Tumbuhan air juga disebut hidrofit (Ing. hydrophyte) adalah tumbuhan yang telah menyesuaikan diri untuk hidup pada lingkungan perairan, baik terbenam sebagian atau seluruh tubuhnya. Tumbuhan air tergantung hidupnya pada air, tidak sekadar tanah yang becek dan kadang-kadang kering, meskipun istilah hidrofit dipakai juga untuk tumbuhan yang dapat beradaptasi dengan kondisi becek, namun sehari-hari tumbuh pada kondisi tanah dengan kandungan air normal.
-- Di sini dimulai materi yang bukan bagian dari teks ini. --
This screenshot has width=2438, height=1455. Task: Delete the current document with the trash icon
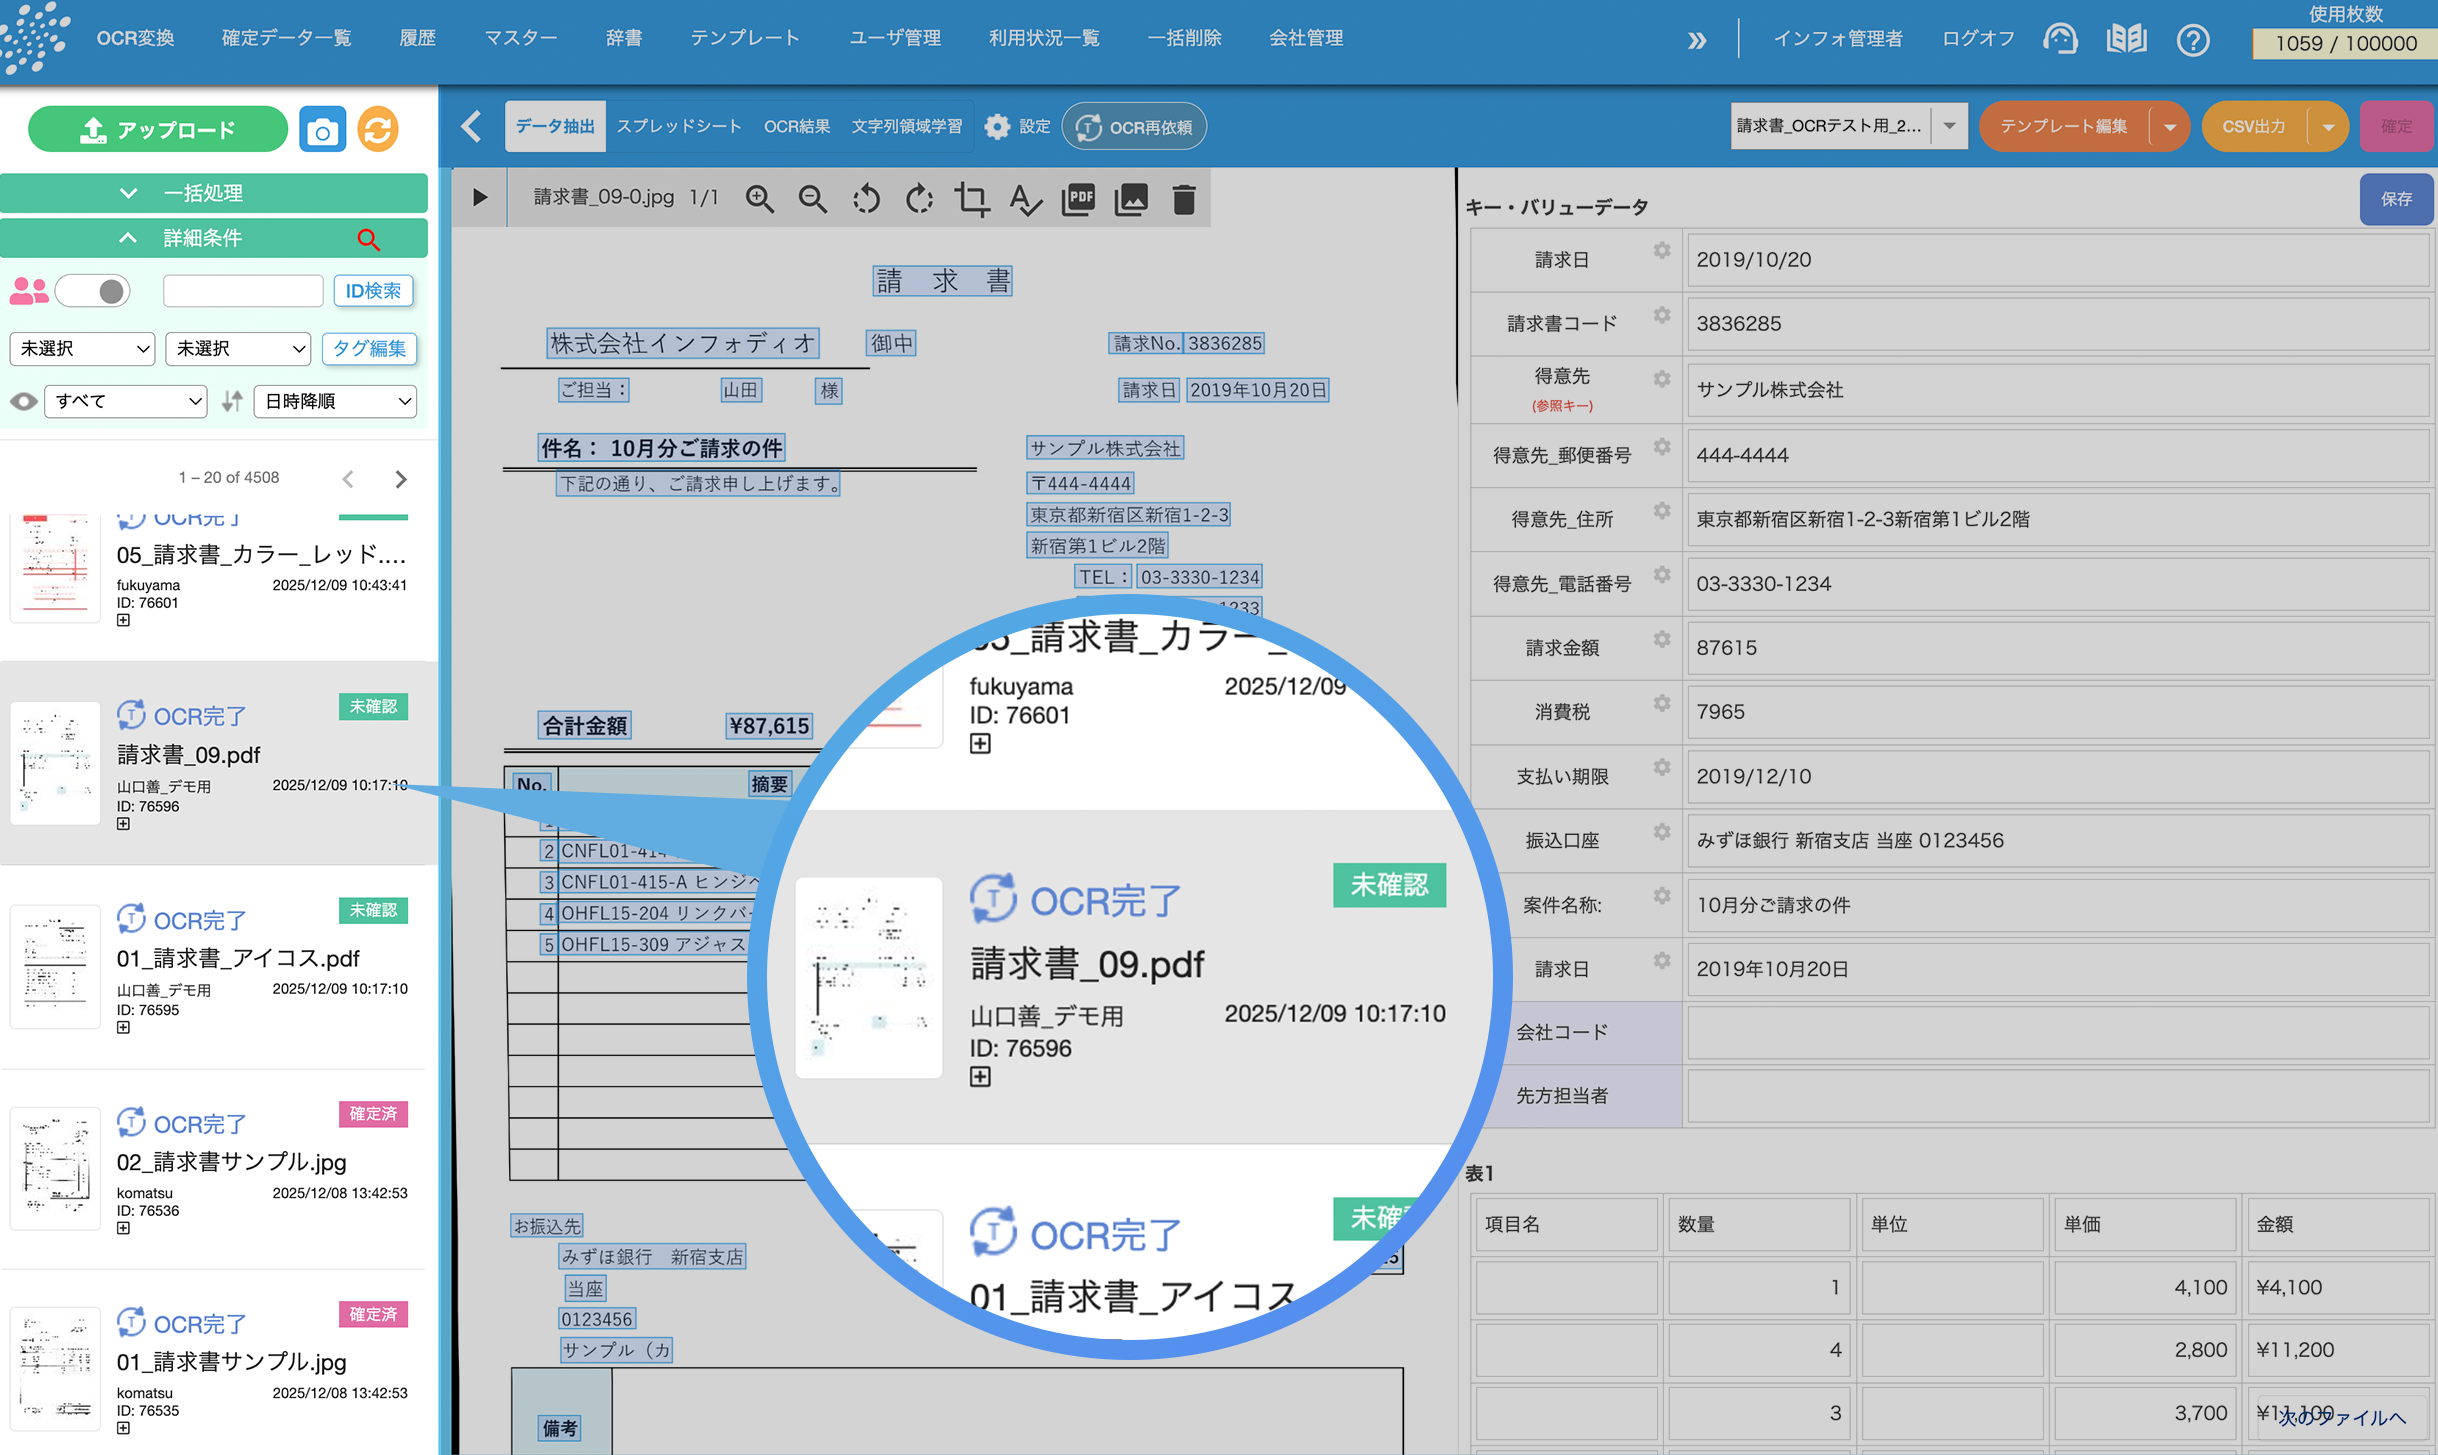click(1185, 199)
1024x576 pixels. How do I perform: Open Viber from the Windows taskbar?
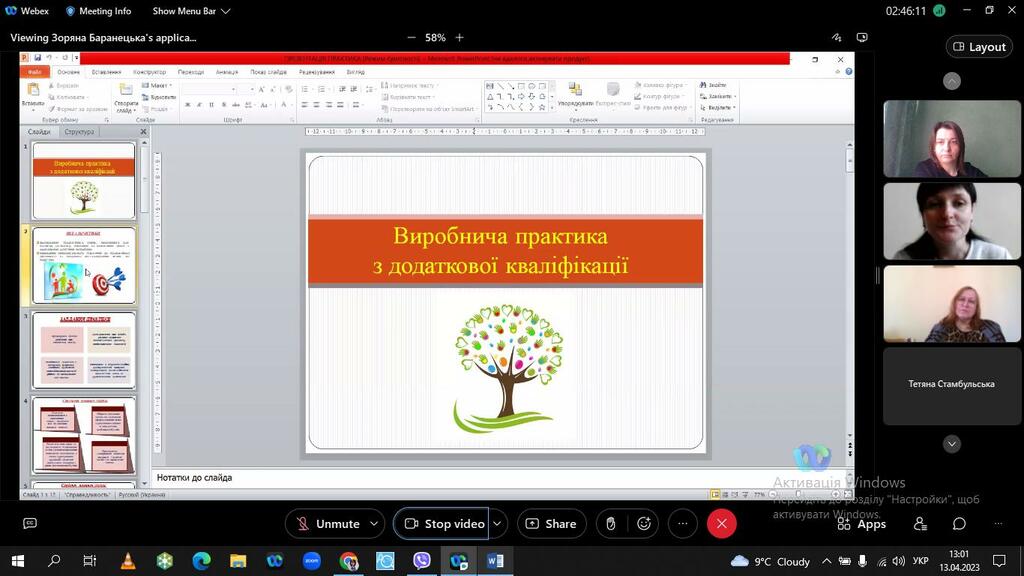pyautogui.click(x=422, y=561)
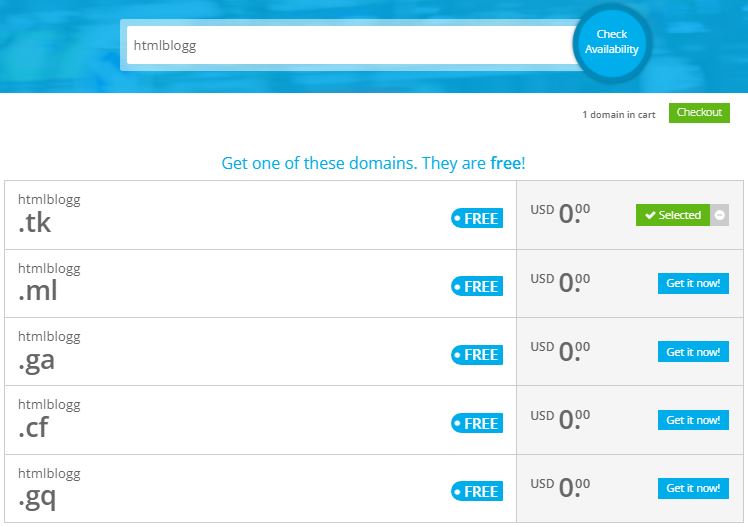The height and width of the screenshot is (527, 748).
Task: Click the FREE badge on the .ga row
Action: tap(476, 354)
Tumbuhan air biasanya disematkan pada tumbuhan berpembuluh yang hidup di air, seperti sejumlah paku air (anggota bangsa Salviniales, Ceropteris thalictroides) atau banyak tumbuhan berbiji (dari berbagai marga (genus), baik monokotil maupun dikotil). Beberapa tumbuhan lumut (seperti Riccia dan Ricciocarpus) juga hidup mengapung di air. Gulma laut dianggap bukan tumbuhan air laut karena tidak berpembuluh sejati.

Tumbuhan yang telah menyesuaikan diri untuk hidup pada lingkungan perairan, baik tumbuhna tersebut terendam sebagian atau seluruh bagian terendam. Tumbuhan air sangat bergantung pada air.

Beberapa jenis tanaman yang hidup di air yang biasa kita kenal merupakan jenis tumbuhan air yang tumbuh liar di air tawar, yaitu disungai, di kolam, maupun di danau. Namun pada perkembangannya tumbuhan air juga banyak dijadikan sebagi tanaman hias kolam ikan yang mampu menambah kesan hidup dan alami. Selain mempercantik kolam, beberapa jenis tanaman yang hidup di air dapat bermanfaat sebagai pembersih air kolam.

tanaman-yang-hidup-di-air

Ciri Tanaman Yang Hidup Di Air

Berikut ini adalah beberapa karakteristik yang dimiliki oleh tanaman air:

  • Kutikula tipis. cuticles terutama mencegah kehilangan air, sehingga sebagian besar hydrophytes tidak perlu untuk cuticles.
  • Stomata yang terbuka kebanyakan waktu karena air yang melimpah dan karena itu tidak perlu untuk terlebih dahulu disimpan dalam tanaman. Ini berarti bahwa sel penjaga stomata pada umumnya tidak aktif.
  • Peningkatan jumlah stomata, yang dapat di salah satu sisi daun.
  • Kurang kaku struktur: tekanan air mendukung mereka.
  • Flat daun pada permukaan tanaman untuk pengapungan.
  • Udara sacs untuk pengapungan.
  • Kecil akar: air dapat tersebar langsung ke daun.
  • Akar ringan: tidak perlu untuk mendukung tanaman.
  • Khusus akar dapat mengambil oksigen dalam.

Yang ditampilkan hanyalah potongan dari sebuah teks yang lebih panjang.